#### [Written task]
Pull out each line of the records that contains the string "width". Only matches with the same capitalization count.

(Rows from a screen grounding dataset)
* BEGIN *

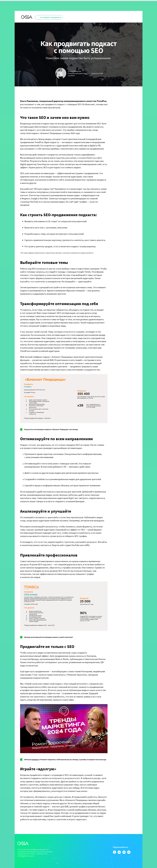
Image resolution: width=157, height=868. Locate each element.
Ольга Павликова (74, 71)
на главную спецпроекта (50, 17)
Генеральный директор (77, 74)
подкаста (35, 760)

* END *

#### [Correct answer]
Image resolution: width=157, height=868. Locate each element.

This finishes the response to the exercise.